Didn’t she think the story should be told? ‘Oh yes. Nobody knows about Ravensbrück at all. Nobody ever wanted to know from the moment we came back.’ She looked out of the window.
As I left she gave me a small book. It was another memoir, with a particularly monstrous cover, twisted figures in black and white. Yvonne hadn’t read it, she said, pushing it on me. It was as if she wanted it out of her sight.
When I got home the sinister jacket fell off the book to reveal a plain blue cover. I read it without putting it down. The author was a young French lawyer called Denise Dufournier who had written a simple and moving account of endurance against all odds. The ‘abomination’ was not the only part of the Ravensbrück story that was being forgotten; so was the fight for survival.
A few days later a French voice spoke out of my answering machine. It was Dr Louise Le Porz (now Liard), the doctor from Mérignac whom I’d assumed was dead. Instead, she was inviting me to stay with her in Bordeaux, where she now lived. I could stay as long as I liked as there was much to talk about. ‘But you’d better hurry. I’m ninety-three years old.’

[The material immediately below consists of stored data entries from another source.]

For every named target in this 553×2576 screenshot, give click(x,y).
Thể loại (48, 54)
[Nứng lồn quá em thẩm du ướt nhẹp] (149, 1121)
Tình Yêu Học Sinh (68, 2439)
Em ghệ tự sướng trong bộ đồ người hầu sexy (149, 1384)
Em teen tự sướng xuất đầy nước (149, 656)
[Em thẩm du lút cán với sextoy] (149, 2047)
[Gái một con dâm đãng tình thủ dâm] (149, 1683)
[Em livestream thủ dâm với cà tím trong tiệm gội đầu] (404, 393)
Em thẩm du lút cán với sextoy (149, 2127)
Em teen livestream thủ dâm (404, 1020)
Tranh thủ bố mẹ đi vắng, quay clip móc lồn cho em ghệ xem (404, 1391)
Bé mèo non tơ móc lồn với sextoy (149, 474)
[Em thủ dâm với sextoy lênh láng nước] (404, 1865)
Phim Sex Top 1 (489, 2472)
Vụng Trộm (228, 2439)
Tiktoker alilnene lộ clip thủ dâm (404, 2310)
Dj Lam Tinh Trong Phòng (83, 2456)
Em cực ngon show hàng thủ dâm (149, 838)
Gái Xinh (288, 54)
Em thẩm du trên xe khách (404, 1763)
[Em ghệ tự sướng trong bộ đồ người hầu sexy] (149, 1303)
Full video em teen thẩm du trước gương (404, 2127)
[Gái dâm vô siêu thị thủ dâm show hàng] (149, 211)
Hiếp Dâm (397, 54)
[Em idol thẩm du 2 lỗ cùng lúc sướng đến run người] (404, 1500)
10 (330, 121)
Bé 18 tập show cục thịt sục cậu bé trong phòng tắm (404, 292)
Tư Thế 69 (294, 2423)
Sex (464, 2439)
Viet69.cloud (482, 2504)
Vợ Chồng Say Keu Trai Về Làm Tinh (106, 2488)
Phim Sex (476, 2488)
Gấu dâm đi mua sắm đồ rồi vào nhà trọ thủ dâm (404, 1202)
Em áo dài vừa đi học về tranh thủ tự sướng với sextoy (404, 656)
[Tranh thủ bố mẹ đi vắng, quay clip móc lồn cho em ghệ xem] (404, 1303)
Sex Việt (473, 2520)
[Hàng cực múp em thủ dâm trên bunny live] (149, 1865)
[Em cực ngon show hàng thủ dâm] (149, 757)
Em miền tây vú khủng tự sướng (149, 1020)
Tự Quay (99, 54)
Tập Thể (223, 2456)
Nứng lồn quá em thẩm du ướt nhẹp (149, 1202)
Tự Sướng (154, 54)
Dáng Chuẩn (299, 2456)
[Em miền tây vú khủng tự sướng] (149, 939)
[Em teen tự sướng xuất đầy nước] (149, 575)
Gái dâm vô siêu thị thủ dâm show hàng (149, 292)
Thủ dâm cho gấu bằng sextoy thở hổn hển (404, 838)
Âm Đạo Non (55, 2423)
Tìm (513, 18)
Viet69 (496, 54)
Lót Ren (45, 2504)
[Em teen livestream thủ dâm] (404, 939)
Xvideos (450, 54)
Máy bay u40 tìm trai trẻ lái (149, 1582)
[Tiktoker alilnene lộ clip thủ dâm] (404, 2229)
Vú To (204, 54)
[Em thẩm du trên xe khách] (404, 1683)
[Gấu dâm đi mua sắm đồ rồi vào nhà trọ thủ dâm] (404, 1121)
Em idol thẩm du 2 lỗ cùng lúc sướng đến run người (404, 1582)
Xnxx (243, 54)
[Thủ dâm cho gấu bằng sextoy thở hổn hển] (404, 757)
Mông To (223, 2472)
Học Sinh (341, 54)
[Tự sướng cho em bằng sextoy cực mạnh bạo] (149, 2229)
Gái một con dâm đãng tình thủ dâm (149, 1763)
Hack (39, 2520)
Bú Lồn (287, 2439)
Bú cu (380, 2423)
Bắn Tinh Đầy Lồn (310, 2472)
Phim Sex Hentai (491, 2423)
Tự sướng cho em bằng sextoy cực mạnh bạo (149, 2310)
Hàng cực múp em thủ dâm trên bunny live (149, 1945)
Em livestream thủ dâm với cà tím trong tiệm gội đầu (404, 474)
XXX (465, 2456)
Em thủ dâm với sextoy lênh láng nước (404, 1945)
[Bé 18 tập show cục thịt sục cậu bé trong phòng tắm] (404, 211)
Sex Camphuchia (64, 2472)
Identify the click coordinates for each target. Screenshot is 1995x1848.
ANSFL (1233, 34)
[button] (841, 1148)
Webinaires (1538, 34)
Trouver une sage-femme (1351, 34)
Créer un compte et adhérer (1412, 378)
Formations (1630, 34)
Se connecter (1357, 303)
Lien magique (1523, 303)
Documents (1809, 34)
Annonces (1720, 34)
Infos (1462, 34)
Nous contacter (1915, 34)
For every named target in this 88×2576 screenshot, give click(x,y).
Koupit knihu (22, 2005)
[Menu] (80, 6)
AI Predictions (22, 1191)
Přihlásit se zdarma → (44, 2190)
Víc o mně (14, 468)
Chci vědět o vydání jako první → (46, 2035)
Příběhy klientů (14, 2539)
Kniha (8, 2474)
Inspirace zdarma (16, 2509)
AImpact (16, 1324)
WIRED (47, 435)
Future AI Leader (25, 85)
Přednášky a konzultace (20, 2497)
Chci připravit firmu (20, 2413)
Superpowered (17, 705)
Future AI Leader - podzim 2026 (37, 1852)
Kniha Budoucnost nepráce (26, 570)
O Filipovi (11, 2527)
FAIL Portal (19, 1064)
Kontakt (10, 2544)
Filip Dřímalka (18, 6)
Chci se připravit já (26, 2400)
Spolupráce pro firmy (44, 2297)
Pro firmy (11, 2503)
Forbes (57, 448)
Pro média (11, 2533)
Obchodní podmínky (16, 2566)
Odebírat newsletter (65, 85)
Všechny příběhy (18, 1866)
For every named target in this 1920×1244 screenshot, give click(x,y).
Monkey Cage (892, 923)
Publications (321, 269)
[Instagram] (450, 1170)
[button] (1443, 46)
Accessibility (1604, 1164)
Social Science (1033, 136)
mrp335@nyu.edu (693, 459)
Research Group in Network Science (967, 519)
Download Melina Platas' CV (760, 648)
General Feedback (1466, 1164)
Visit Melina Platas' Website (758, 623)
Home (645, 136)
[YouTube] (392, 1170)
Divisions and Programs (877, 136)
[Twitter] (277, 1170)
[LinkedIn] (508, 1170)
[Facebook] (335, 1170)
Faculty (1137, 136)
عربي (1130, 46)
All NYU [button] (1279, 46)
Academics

/> Soon after this I made contact with Bärbel Shindler-Saefkow, the author of the ‘Memory Book’. Bärbel, the daughter of a German communist prisoner, was compiling a database of the prisoners; she had travelled far afield gathering up lists of names hidden in obscure archives. She sent me the address of Valentina Makarova, a Belorussian partisan, who had survived the Auschwitz death march. Valentina wrote back, suggesting I visit her in Minsk.
—
By the time I reached Berlin’s outer suburbs the snow was easing. I passed a sign for Sachsenhausen, the location of the men’s concentration camp, which meant I was heading the right way. Sachsenhausen and Ravensbrück had close contacts. The men’s camp even baked the women’s bread; the loaves were driven out on this road every day. At first each woman got half a loaf each evening. By the end of the war they barely received a slice and the ‘useless mouths’—as the Nazis called those they wanted rid of—received none at all.
SS officers, guards and prisoners were frequently moved back and forth between the camps as Himmler’s administrators tried to maximise resources. Early in the war a women’s section opened at Auschwitz—and later at other male camps—and Ravensbrück provided and trained the women guards. Later in the war several senior SS men from Auschwitz were sent to work at Ravensbrück. Prisoners were also sent back and forth between the two camps. As a result, although Ravensbrück had a distinctive female character it also shared a common culture with the male camps.
Himmler’s SS empire was vast: by the middle of the war there were as many as 15,000 Nazi camps, which included temporary labour camps and thousands of subcamps, linked to the main concentration camps, dotted all over Germany and Poland. The biggest and most monstrous were those constructed in 1942, under the terms of the Final Solution. By the end of the war an estimated six million Jews had been exterminated. The facts of the Jewish genocide are today so well known and so overwhelming that many people suppose that Hitler’s extermination programme consisted of the Jewish Holocaust alone.